§ Records to process:
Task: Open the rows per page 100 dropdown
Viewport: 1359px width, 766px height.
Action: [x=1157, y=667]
* * *
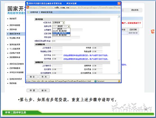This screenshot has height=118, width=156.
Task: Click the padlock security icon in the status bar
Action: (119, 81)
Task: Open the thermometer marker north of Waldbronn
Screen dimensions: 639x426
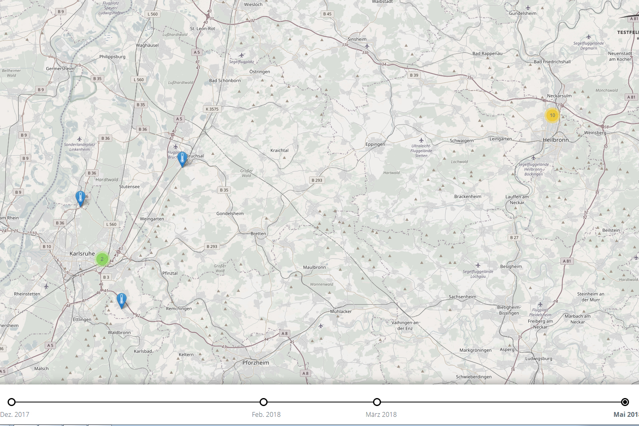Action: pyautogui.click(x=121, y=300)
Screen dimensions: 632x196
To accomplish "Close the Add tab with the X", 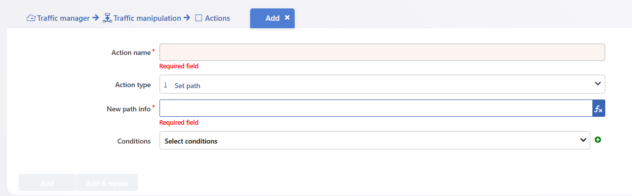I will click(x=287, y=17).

§ Assigned task: Work out how many lines of the material contain the word "Open" and answer with that number only.

§ Response area: 2